Word and element pointing entries

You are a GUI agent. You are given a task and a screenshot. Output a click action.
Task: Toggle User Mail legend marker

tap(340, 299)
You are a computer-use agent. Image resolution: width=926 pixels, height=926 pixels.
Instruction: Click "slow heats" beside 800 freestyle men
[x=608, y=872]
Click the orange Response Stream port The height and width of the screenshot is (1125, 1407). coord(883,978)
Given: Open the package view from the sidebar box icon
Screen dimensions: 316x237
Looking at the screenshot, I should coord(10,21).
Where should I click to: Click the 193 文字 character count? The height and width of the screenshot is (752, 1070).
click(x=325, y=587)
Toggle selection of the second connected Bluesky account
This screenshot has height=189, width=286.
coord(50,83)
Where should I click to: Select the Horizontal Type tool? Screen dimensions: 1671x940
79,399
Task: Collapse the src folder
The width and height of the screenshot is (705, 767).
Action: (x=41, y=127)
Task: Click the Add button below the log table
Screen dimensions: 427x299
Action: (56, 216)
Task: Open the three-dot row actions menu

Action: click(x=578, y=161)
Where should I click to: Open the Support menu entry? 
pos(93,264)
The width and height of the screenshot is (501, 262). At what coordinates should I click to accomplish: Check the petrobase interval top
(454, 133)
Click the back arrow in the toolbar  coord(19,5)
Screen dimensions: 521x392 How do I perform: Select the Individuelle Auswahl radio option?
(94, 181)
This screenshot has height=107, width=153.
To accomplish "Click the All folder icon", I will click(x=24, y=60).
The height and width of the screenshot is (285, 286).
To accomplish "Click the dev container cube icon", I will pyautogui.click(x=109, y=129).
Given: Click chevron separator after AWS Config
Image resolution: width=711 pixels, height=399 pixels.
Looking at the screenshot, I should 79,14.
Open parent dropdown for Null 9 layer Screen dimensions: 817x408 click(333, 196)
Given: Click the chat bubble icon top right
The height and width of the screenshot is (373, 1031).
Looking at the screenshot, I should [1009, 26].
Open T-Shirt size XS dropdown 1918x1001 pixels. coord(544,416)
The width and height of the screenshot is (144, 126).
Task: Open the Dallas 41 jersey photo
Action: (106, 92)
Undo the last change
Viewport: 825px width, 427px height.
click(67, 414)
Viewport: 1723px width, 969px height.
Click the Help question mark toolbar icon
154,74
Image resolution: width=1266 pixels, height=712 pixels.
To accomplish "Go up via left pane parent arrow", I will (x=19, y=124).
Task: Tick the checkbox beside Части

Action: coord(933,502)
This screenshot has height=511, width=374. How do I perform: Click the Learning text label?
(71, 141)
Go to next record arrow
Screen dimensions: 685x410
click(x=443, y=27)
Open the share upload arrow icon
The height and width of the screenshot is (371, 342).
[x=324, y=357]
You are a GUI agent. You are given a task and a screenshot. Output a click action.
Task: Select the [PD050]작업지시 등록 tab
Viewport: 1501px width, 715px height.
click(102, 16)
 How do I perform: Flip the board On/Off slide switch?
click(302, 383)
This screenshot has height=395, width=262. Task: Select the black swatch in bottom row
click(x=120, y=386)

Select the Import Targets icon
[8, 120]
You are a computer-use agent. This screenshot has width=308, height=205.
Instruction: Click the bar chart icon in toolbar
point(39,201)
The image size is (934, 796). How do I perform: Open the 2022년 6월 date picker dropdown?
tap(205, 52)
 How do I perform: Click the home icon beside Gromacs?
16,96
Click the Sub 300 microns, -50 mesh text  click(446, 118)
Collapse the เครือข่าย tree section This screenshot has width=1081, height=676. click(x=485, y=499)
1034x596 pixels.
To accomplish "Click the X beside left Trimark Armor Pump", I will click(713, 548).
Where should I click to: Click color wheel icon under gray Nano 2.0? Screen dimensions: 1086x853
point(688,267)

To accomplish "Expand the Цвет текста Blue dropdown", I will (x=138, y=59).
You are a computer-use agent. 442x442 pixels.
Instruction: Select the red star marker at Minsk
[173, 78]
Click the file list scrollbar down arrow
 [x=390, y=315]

Task requirements:
Rewrite the lines of the material starting at "This screenshot has height=107, width=153." and ending at "Looking at the screenshot, I should 79,14.", substituting "arrow" for "chevron" and leaving everything else unchanged.

Exercise result:
This screenshot has height=107, width=153.
To accomplish "Click the All folder icon", I will click(x=24, y=60).
The height and width of the screenshot is (285, 286).
To accomplish "Click the dev container cube icon", I will pyautogui.click(x=109, y=129).
Given: Click arrow separator after AWS Config
Image resolution: width=711 pixels, height=399 pixels.
Looking at the screenshot, I should 79,14.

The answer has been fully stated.